§ Assignment
In the records below, count the lines that have "computer" and answer with the number alone.

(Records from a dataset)
--- START ---
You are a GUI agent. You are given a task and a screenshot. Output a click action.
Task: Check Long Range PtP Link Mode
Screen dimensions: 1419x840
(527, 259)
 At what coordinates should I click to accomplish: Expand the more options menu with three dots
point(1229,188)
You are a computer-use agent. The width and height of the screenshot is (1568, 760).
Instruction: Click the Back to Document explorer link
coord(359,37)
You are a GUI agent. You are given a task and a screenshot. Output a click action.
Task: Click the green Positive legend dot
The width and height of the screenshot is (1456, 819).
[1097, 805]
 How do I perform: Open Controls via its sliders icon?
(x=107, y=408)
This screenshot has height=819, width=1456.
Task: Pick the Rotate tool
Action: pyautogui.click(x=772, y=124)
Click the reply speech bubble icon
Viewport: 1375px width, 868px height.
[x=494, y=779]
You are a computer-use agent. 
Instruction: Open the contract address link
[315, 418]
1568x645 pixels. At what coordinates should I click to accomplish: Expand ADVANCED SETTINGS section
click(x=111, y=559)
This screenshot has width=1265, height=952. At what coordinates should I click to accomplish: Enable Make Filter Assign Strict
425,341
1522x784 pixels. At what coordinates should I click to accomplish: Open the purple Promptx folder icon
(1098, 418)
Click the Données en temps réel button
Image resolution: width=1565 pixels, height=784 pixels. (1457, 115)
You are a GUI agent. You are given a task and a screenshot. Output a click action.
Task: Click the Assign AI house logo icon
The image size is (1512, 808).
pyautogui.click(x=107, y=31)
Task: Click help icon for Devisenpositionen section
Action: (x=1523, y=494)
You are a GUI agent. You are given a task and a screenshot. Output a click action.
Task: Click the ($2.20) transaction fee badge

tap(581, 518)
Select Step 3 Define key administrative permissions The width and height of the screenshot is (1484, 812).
--- END ---
§ The completed task
2